Verflirrte Ostermagie

Hätte es keine Beweise gegeben, ich hätte das Gesehene den starken Schmerzmitteln zugeschrieben. Tollhaus Millerntor.

Aber auch ohne Drogen muss das ein geradezu verwirrendes Erlebnis gewesen sein, da gestern am Millerntor, am Ostermontag. Unter Flutlicht strahlte das Stadion so bunt wie lange nicht mehr. Und das Motto „Lieb doch wen Du willst“ wurde von unserer Magie an diesem Ort wohl ernst genommen. Bestrahlte Paderborner mit braunweissem Herzen, genauso, wie unseren Präsidenten, der sich zur 2. Hälfte Flo Bruns wünschte, und dessen Pass auf Superschachter dann in Aufstiegsjahrmanier auf Ebbe gepasst, Tor Nummer 101 erstreckte.
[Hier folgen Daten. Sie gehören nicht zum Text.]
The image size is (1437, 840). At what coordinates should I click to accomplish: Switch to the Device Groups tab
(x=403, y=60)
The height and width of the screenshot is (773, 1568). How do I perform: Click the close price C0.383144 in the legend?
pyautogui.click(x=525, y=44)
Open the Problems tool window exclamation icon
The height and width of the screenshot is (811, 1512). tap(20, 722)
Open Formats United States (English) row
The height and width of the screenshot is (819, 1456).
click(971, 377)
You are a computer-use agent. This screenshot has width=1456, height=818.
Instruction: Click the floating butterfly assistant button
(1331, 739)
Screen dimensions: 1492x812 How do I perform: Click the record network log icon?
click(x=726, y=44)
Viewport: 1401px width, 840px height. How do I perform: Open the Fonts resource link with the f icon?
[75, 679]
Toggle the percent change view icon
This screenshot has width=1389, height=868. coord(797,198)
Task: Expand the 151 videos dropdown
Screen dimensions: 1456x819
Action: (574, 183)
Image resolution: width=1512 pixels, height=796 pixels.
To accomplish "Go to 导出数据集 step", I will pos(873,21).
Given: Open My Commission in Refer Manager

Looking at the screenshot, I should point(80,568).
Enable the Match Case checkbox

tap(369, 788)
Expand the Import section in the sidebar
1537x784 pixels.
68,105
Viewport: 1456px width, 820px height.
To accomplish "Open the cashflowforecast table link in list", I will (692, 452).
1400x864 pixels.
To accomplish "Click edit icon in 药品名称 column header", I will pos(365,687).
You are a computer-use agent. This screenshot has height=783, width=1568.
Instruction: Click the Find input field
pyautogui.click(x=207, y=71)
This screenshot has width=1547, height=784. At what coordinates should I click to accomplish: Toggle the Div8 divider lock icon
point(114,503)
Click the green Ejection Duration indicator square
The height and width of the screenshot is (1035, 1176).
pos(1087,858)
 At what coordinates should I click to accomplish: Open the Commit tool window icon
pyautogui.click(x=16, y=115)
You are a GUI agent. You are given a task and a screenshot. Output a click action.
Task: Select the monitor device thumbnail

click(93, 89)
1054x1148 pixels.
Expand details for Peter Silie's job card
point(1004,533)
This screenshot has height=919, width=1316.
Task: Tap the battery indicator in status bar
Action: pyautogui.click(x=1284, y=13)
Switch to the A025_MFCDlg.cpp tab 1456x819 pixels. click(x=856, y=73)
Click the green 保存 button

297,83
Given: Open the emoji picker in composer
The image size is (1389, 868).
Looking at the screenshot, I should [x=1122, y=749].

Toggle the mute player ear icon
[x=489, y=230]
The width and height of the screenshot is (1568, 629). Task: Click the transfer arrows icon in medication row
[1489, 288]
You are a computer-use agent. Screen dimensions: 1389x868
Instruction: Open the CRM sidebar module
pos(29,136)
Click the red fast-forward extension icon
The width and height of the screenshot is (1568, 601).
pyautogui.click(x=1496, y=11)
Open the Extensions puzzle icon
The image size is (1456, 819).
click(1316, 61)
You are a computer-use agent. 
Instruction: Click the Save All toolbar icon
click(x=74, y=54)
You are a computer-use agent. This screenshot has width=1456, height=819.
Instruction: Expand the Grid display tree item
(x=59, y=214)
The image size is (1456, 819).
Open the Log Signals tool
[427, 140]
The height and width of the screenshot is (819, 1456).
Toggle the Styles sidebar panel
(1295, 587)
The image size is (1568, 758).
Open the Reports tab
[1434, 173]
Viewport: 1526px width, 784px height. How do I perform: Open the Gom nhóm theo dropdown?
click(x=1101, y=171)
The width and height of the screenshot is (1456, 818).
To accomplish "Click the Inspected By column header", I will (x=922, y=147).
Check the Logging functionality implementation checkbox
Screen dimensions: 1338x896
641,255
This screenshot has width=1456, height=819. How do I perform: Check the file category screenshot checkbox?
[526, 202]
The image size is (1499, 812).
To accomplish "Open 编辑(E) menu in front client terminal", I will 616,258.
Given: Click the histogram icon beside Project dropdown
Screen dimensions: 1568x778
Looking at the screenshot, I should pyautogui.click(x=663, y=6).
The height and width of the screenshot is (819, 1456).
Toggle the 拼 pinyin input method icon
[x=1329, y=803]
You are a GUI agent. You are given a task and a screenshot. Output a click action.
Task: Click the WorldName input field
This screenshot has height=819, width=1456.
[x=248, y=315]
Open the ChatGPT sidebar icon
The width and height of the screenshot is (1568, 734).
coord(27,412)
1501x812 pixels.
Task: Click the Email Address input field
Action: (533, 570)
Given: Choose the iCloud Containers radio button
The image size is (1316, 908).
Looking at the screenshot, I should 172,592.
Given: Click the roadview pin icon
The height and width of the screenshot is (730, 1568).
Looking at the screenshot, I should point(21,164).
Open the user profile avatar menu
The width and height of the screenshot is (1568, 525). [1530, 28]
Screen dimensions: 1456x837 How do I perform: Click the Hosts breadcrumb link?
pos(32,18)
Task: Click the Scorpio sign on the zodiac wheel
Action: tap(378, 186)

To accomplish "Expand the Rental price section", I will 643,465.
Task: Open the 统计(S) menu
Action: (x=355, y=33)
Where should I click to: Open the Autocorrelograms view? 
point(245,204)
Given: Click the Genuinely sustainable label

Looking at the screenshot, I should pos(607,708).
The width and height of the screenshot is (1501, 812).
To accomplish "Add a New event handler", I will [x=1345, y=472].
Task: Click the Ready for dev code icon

Eigentlich dürfte sich danach keiner wundern, dass ausgerechnet Magic Saglik und Deniz Naki den FC St. Pauli umstießen. Solange, bis das bunte Durcheinander dieses Abends zum Höhepunkt kam: Kopf — Ball – Tor.

Millerntor.

ps und die tollen Jungs Gyau und Thy müssen verzweifeln. Nein, das Millerntor hat noch nicht losgelassen. Zu viele Nerven hängen da noch in der Aufstiegsära.